Yellowheaded spruce sawfly attacking spruce trees

Trees in Red Deer are under attack.

Trees in Red Deer are under attack.

The yellowheaded spruce sawfly population is feeding on the foliage of young Engelmann, white, black and blue spruce trees.

Some of the badly hit areas are along the north end of Taylor Drive,, Edgar Industrial Park, Kentwood and Johnstone Park perimeter trees.

Elaine Johnson, City of Red Deer urban forester, said residents near those areas should be checking their smaller spruce trees for yellowheaded green caterpillars. The pest can be between 16 and 20 mm long with yellowish-brown heads and shiny olive green bodies with paired greyish-green lines on the length of the body.

Johnson said the rainy weather in recent weeks or the lack of control management in some areas of the city may have played a part in the increased populations. The little pest can kill a tree and increase trees’ susceptibility to disease and other pests. Johnson said the female saws a little hole in the tips of the tree and lays eggs. The eggs hatch and they begin to feed on the foliage of the tree.

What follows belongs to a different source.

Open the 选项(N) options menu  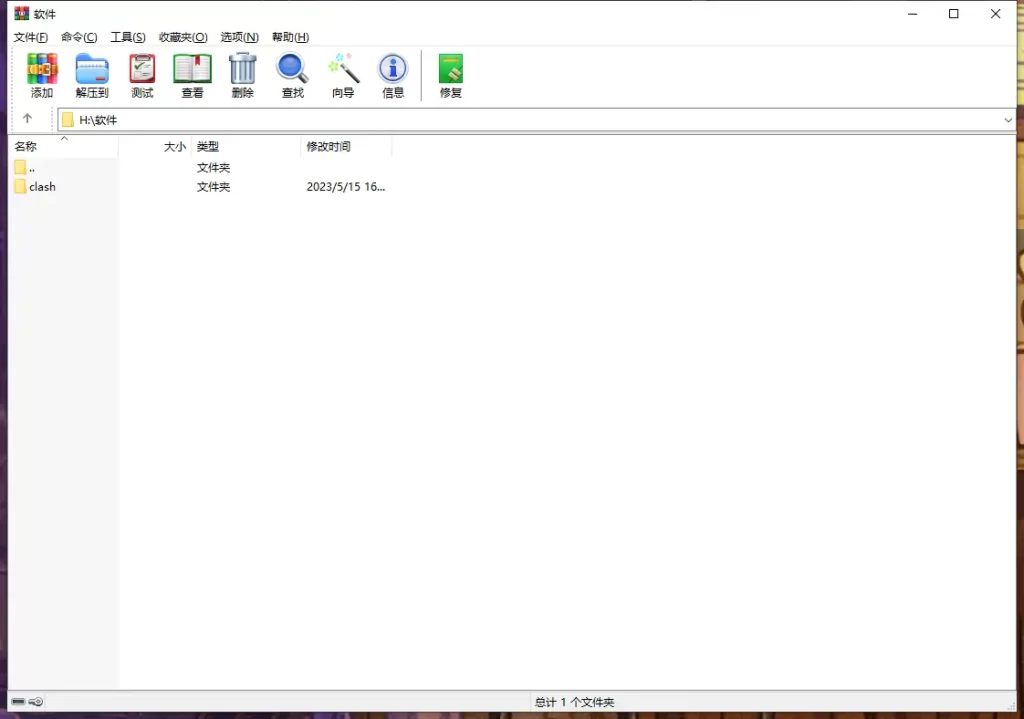coord(239,37)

“It’s just a matter of getting them off,” said Johnson, noting the caterpillar is a native species to Alberta. “The trees should be fine if you can get rid of the caterpillars. Lots of times the trees will flush out new buds because they have dormant buds under their bark. They will be just fine just as long as they don’t leave them for three or five years. The tree will be completely defoliated. The tree can only take so much. And then it will just give up.”

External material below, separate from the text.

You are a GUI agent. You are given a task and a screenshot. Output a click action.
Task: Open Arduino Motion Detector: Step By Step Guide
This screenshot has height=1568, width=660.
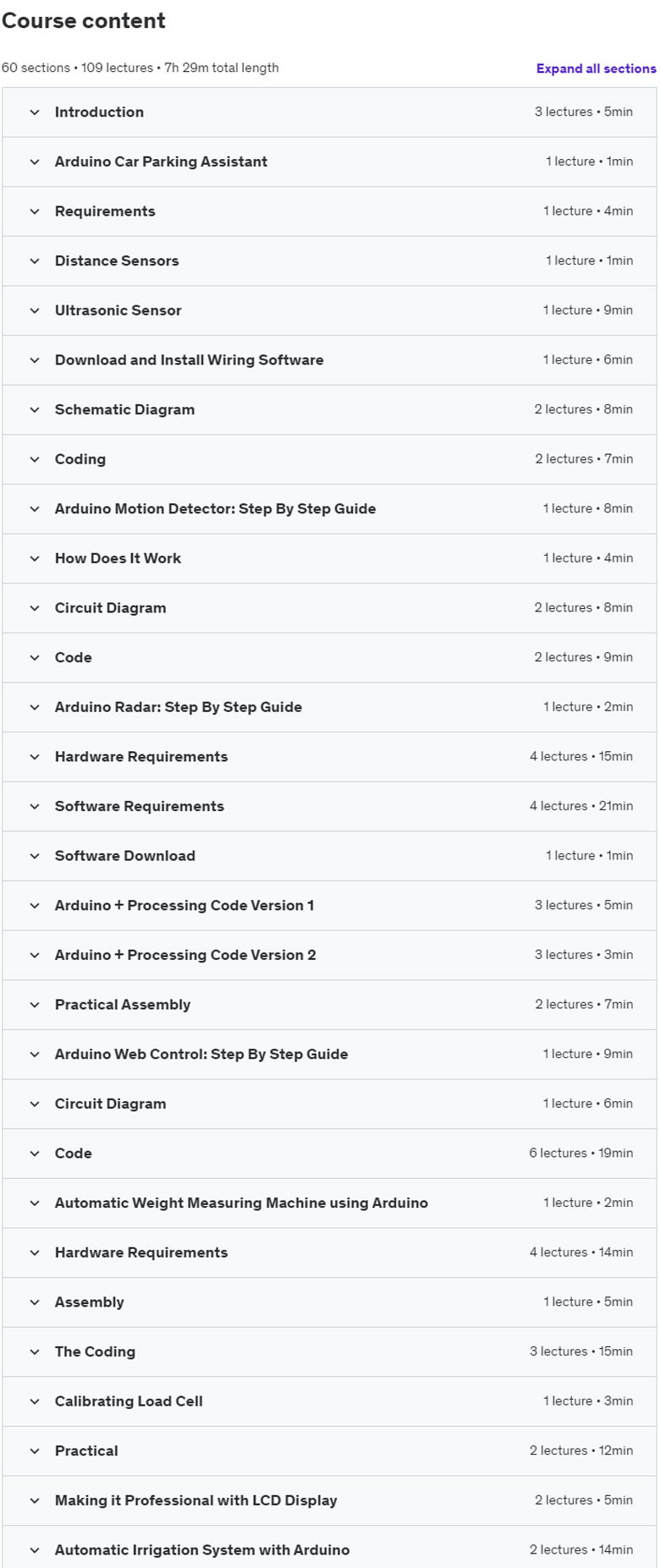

A telltale sign the pest has visited your spruce tree are brown needles starting at the tip of the branches, something not typically seen, especially this time of year. The caterpillar generally attacks young landscape trees that were planted in the last eight to 10 years.

The caterpillars are active in early to mid-summer and can also be controlled at this time.

Johnson said management of the pest will help control the spread. Some measures include spraying the infected tree with high pressure water, hand-picking larvae off trees and pruning branch tips where the larvae live and disposing of them in sealed garbage bags. If residents are considering chemical control, they should ensure the caterpillars are present.

“I really encourage people not to start spraying without seeing something there,” said Johnson. “If they are not sure, take a sample to a local garden centre and ask if they can help identify the bug.”

Johnson is handing out information letters in areas where she spots the caterpillar.